RECORDS SHOWN>
● ● ●

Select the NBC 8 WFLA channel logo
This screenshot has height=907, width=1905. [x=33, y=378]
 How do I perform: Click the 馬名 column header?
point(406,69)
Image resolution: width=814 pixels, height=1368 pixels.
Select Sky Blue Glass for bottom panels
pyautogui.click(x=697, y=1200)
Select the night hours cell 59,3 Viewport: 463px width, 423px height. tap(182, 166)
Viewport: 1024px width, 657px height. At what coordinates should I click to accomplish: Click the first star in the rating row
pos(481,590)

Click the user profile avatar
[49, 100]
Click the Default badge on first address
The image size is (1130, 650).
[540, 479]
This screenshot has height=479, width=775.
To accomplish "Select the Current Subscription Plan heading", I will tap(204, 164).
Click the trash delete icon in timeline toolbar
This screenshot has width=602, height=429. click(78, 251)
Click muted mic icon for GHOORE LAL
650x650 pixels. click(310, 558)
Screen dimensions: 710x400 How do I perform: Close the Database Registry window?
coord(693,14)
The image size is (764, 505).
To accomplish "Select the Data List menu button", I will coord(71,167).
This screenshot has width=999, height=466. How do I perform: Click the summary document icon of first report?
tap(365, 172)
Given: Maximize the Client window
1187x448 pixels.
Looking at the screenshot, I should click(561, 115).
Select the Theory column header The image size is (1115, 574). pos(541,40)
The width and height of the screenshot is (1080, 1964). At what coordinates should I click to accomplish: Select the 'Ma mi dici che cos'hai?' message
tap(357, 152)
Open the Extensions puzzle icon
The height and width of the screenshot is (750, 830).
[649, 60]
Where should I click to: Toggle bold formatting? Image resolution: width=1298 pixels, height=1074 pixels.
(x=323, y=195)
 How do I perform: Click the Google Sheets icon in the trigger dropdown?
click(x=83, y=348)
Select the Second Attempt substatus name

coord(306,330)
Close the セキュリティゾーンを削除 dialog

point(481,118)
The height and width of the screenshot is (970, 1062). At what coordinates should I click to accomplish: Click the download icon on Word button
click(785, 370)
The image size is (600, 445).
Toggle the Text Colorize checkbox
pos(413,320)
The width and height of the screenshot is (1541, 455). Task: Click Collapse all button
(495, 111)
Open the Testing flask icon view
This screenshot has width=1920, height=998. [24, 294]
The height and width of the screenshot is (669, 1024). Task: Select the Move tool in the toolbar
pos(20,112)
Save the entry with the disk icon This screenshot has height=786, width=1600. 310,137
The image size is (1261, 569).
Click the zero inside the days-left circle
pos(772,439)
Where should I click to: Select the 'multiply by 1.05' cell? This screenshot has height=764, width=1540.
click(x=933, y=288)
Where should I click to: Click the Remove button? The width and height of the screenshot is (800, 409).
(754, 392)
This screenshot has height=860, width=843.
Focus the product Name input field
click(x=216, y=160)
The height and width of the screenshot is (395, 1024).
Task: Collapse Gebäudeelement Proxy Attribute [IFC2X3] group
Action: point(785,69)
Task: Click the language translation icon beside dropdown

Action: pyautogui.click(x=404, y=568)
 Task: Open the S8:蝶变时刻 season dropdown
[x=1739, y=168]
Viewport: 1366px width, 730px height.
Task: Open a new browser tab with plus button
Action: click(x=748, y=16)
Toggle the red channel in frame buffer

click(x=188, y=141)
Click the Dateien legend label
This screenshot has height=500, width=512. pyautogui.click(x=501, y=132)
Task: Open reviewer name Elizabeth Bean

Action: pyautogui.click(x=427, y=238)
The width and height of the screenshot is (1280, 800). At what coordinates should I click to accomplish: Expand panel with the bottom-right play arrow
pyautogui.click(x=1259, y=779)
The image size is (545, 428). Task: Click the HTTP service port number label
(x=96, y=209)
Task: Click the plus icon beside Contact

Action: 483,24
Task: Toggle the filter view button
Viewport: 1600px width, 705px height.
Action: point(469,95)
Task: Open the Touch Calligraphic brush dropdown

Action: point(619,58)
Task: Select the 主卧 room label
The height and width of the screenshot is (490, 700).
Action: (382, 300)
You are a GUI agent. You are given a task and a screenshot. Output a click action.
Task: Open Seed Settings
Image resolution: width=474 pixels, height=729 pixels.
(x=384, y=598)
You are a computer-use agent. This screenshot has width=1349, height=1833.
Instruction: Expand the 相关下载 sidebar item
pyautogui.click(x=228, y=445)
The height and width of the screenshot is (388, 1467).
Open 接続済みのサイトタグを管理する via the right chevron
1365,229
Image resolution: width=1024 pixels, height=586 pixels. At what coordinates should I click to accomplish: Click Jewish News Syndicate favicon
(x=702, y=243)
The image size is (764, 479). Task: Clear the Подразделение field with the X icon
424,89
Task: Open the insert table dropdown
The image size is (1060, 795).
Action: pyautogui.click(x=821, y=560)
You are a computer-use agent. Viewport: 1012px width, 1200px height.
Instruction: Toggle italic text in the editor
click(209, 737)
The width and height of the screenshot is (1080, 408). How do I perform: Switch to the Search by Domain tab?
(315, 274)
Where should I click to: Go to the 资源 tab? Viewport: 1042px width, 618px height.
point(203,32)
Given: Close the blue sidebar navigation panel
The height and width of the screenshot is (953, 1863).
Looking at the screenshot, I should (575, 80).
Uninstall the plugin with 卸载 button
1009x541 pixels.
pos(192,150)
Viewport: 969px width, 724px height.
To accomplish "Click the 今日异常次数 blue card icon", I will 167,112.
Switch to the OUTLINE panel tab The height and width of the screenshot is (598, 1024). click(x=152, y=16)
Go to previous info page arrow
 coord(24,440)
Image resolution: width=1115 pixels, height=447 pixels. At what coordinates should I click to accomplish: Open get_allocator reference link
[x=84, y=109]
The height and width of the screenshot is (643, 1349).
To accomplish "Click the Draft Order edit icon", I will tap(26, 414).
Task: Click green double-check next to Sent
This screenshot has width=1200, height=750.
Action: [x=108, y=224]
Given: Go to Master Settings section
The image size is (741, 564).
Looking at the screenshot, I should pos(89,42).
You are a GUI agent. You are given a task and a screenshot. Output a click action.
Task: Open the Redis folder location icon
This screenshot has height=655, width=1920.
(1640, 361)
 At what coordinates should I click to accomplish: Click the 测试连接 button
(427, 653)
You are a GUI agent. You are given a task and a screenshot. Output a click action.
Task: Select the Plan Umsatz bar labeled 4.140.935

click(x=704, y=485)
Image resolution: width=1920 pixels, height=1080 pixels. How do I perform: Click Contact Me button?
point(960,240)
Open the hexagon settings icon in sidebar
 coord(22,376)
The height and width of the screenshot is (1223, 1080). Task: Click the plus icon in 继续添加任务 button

● ● ●

WHAT THE TASK ASKS> Check every line above for the word "computer" and copy those that have it.

SOLUTION TO THE PROBLEM>
You are a computer-use agent. This screenshot has width=1349, height=1833.
You are a computer-use agent. Viewport: 1012px width, 1200px height.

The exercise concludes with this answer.